Lawyers for the  accused filed an application for stay of proceedings, which the High Court upheld and referred the case to the SC.

In opposing the application, prosecution argued that no issue had arisen out of the trial seeking constitutional interpretation.

The SC, in its one-hour landmark judgement read by Justice Sophia Adinyira, said there was the need for urgent reforms into the administration of criminal justice.

“Non disclosure by the prosecution is a potent source of injustice. A trial cannot be fair if prosecution is allowed to keep materials to its chest,” she said.

The court noted that the duty to disclose documents is not absolute as certain conditions pertaining to relevance and national security would have to be determined by the court.
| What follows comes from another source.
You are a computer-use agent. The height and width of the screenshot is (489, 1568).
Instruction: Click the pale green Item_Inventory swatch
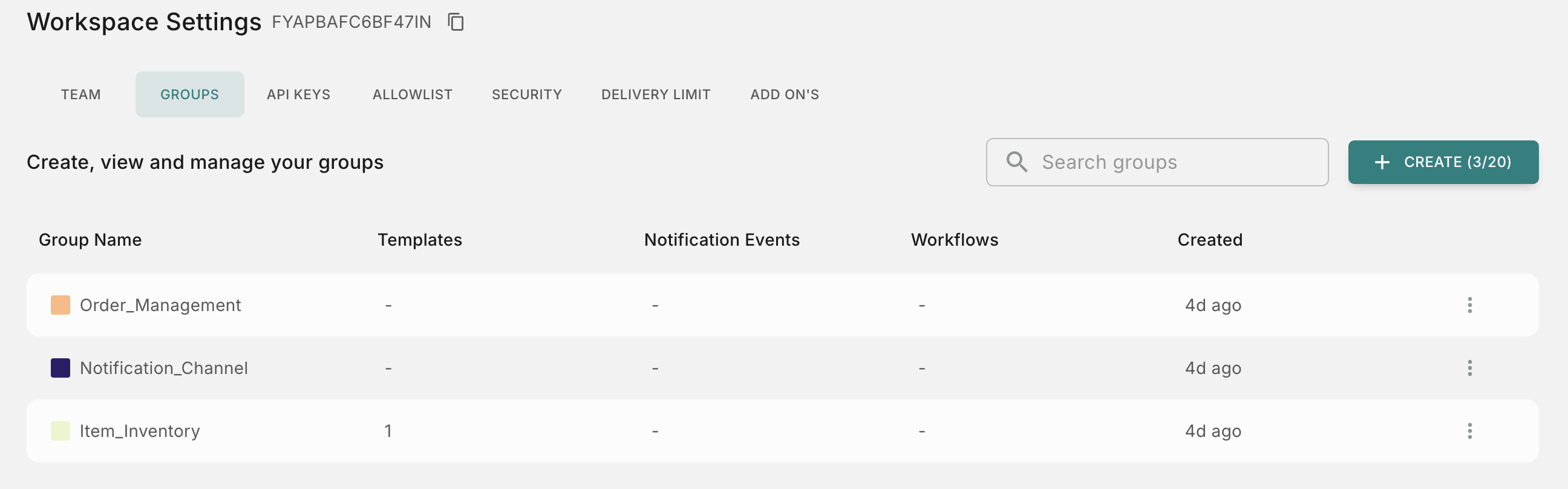(x=60, y=431)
The issues referred to the SC for interpretation are whether, on a true and proper interpretation of Article 19 (2) of the 1992 Constitution, the accused persons are entitled to pre-trial disclosure, and if yes, at what point should the prosecution make the disclosure, in view of the rule that accused persons must be put before court within 48 hours after arrest.
According to the facts of the case, Baffoe-Bonnie, Tevie, Osman, Alhaji Limuna, accused of infractions in procuring a listening device, were allegedly aided by Oppong.

According to the prosecution, the previous administration had contracted an Israeli Company NSO Group Technology to supply listening equipment at the cost of $6 million to enable the Authority to monitor conversations of suspected terrorists.